→ What to produce
Of all the entries below, only the lines from the one with "Current Insurance Company (87, 1752)" up to and including the one with "Email (24, 664)" are to be duplicated exactly.

═══ Input data

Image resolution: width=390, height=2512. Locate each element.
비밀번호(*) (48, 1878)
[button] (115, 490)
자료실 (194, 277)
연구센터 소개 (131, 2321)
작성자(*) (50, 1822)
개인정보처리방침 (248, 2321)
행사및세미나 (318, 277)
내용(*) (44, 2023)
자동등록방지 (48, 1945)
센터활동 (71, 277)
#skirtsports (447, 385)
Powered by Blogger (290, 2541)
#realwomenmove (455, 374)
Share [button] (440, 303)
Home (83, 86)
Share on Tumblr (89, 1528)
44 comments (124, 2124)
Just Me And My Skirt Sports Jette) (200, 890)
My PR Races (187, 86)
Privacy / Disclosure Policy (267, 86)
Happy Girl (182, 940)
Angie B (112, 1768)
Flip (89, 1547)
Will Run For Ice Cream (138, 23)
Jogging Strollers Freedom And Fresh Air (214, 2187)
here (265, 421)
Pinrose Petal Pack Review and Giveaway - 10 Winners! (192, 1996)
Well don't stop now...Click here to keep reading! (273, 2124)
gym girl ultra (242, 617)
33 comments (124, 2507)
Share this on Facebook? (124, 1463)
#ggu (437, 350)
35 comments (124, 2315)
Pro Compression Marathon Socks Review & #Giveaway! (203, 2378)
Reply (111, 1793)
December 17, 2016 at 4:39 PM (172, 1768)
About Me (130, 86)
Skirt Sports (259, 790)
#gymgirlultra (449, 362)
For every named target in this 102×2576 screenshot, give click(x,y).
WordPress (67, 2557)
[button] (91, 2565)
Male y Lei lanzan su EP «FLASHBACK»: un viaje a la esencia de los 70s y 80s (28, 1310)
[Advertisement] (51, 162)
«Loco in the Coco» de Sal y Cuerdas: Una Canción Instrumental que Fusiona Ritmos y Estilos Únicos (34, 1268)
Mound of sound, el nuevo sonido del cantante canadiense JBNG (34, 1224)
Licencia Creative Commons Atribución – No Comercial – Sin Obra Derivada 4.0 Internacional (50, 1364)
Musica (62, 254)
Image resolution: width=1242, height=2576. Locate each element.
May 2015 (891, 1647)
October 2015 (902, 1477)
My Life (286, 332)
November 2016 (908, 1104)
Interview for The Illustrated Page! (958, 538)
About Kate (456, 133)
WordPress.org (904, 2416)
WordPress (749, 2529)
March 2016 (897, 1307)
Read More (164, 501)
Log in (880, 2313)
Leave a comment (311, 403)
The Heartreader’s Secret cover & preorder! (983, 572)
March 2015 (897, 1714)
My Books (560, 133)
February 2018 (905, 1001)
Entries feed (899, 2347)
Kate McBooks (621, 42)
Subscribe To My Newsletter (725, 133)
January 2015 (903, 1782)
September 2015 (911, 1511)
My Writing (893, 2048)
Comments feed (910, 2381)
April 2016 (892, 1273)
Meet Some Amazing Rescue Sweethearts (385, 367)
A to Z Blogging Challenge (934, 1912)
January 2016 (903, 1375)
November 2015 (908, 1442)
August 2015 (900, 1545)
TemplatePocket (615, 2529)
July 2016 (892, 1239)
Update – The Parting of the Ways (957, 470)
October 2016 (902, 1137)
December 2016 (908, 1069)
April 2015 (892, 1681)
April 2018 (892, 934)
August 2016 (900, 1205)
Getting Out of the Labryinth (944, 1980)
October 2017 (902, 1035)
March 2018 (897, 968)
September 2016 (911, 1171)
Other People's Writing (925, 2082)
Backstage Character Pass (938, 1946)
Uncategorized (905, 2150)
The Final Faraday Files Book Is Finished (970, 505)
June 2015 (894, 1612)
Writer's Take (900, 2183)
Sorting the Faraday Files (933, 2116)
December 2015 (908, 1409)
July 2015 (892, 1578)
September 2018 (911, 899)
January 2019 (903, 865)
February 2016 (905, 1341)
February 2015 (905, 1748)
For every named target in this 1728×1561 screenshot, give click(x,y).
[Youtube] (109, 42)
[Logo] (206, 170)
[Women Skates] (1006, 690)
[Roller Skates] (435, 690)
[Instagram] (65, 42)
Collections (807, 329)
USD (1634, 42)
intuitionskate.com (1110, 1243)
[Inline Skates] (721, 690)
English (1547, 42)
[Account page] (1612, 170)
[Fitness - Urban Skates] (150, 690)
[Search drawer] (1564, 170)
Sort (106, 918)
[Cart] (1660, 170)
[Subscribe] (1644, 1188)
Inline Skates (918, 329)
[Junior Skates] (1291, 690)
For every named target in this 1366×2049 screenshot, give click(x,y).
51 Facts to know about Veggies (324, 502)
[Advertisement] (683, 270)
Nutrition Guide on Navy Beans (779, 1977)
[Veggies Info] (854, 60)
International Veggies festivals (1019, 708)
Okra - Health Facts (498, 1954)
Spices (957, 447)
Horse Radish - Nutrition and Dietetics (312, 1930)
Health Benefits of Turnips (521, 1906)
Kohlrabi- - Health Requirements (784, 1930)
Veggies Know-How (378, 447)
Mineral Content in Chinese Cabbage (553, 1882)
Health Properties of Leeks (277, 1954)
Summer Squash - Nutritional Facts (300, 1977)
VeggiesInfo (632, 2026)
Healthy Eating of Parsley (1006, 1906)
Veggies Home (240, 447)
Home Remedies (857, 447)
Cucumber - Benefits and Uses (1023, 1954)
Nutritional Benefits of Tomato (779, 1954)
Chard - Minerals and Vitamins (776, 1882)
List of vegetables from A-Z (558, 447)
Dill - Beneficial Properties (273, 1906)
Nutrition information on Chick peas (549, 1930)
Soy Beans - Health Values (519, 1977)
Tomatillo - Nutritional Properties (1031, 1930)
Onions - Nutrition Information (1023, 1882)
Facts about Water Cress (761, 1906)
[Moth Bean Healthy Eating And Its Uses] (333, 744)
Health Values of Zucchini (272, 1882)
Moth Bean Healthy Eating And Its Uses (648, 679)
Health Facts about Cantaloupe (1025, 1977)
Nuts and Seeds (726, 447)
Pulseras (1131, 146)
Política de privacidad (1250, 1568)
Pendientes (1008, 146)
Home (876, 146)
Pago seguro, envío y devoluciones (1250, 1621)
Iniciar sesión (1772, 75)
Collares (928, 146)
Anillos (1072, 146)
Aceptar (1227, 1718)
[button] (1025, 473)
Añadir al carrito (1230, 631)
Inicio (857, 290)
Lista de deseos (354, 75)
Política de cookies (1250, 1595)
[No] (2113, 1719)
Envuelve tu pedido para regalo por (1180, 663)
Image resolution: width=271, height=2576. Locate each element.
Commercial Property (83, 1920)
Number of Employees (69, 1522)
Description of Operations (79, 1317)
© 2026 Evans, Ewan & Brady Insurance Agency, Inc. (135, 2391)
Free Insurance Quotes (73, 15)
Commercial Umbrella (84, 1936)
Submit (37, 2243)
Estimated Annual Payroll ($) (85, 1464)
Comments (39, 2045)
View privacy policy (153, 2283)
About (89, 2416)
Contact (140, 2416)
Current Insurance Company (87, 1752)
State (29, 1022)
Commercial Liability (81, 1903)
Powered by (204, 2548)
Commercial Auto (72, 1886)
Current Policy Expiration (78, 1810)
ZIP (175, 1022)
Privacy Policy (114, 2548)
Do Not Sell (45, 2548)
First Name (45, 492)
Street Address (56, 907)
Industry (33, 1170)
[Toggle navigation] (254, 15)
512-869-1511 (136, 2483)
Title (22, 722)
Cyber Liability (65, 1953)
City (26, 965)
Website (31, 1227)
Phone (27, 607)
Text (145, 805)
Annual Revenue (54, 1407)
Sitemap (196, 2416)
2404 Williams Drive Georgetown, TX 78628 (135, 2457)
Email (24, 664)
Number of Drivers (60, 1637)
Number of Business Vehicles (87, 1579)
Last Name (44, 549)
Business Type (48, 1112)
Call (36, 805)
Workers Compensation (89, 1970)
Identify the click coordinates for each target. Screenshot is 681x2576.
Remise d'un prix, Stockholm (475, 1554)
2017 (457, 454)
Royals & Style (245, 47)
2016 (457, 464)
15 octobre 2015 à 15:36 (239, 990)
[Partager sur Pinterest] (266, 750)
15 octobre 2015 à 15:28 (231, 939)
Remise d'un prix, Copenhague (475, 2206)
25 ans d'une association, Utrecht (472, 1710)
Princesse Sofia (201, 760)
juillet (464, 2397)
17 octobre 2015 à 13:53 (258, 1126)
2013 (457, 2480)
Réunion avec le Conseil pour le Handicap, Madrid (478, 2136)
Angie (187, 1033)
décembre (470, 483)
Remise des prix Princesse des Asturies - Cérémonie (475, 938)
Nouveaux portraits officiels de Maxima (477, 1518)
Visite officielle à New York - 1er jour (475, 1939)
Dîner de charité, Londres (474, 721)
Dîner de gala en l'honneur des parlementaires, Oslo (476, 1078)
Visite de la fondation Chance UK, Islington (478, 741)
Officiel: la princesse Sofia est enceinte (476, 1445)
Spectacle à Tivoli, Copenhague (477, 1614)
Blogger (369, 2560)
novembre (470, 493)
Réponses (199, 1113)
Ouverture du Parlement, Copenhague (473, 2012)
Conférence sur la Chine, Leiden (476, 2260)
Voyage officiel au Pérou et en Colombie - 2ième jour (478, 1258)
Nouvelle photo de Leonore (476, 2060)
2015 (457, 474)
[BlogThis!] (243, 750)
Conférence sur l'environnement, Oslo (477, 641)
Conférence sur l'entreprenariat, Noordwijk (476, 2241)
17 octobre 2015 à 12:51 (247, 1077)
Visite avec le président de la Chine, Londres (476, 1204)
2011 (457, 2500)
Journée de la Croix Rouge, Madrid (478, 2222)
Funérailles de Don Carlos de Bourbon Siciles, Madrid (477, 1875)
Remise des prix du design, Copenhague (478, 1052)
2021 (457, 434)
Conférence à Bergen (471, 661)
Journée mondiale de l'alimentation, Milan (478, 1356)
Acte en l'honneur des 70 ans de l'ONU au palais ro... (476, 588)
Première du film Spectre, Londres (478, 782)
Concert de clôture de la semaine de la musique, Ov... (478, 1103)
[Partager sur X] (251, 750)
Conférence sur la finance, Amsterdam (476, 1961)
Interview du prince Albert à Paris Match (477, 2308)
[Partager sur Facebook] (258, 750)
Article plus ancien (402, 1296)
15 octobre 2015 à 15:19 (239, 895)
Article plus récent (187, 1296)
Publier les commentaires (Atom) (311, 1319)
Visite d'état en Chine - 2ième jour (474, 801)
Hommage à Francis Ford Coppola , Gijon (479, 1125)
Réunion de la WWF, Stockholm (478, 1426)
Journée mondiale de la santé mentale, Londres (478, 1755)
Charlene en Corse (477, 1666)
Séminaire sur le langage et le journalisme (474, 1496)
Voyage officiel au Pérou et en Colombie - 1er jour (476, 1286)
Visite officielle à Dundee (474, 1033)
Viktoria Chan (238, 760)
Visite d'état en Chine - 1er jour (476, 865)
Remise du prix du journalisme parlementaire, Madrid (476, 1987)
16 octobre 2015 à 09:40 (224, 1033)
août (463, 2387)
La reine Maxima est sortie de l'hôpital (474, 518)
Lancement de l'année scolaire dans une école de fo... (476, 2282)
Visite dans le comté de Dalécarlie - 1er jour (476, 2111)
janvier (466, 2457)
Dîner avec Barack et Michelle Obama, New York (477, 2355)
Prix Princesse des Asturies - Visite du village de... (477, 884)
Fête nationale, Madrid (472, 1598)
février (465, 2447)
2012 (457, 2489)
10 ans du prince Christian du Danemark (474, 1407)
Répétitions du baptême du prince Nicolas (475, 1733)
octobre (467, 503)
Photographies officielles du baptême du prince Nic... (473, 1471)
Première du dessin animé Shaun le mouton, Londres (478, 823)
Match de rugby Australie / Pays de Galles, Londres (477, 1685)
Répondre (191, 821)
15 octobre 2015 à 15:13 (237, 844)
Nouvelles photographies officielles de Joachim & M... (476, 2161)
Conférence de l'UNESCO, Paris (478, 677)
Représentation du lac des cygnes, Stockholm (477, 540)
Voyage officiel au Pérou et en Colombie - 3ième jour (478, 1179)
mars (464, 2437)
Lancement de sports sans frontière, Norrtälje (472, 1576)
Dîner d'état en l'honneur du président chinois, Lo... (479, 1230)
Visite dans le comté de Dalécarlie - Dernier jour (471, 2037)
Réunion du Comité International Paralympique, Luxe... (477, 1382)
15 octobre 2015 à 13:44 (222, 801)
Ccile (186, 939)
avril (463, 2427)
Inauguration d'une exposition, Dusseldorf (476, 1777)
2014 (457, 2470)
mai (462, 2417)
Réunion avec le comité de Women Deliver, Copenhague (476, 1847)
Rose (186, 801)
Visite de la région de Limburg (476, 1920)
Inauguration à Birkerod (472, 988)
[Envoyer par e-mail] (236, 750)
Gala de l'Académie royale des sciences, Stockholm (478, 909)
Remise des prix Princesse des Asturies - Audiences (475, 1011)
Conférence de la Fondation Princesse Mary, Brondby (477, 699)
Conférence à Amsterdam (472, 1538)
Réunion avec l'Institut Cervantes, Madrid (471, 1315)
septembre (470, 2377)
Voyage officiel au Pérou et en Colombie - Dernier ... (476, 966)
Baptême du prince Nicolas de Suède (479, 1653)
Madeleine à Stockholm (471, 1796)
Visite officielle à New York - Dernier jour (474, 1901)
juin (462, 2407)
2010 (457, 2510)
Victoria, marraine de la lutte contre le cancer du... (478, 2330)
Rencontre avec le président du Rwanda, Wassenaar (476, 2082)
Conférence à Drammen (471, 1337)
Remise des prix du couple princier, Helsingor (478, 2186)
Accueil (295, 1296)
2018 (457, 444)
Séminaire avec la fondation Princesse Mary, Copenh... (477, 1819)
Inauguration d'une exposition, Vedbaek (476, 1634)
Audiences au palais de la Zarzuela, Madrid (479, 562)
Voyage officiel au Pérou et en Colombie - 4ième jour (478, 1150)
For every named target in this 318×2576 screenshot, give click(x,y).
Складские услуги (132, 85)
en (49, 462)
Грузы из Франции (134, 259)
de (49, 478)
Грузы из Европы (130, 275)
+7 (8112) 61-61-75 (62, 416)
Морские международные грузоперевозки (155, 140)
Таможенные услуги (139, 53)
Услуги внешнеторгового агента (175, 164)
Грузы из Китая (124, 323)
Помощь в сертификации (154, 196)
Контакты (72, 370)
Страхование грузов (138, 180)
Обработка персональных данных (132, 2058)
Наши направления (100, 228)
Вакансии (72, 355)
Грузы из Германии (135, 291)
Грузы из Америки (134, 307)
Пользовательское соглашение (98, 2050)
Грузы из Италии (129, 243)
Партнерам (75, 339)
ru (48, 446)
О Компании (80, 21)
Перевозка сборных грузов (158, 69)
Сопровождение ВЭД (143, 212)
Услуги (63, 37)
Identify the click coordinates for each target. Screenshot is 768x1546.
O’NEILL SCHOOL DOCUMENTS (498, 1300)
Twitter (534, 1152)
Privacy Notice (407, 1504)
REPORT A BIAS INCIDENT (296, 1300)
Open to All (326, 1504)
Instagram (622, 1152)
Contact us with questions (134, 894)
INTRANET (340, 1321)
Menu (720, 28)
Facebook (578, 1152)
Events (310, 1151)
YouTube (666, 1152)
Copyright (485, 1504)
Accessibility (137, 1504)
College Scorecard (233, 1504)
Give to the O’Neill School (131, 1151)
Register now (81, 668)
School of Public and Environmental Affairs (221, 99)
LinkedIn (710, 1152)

══════

→ Result
Current Insurance Company (87, 1752)
State (29, 1022)
Commercial Liability (81, 1903)
Powered by (204, 2548)
Commercial Auto (72, 1886)
Current Policy Expiration (78, 1810)
ZIP (175, 1022)
Privacy Policy (114, 2548)
Do Not Sell (45, 2548)
First Name (45, 492)
Street Address (56, 907)
Industry (33, 1170)
[Toggle navigation] (254, 15)
512-869-1511 (136, 2483)
Title (22, 722)
Cyber Liability (65, 1953)
City (26, 965)
Website (31, 1227)
Phone (27, 607)
Text (145, 805)
Annual Revenue (54, 1407)
Sitemap (196, 2416)
2404 Williams Drive Georgetown, TX 78628 (135, 2457)
Email (24, 664)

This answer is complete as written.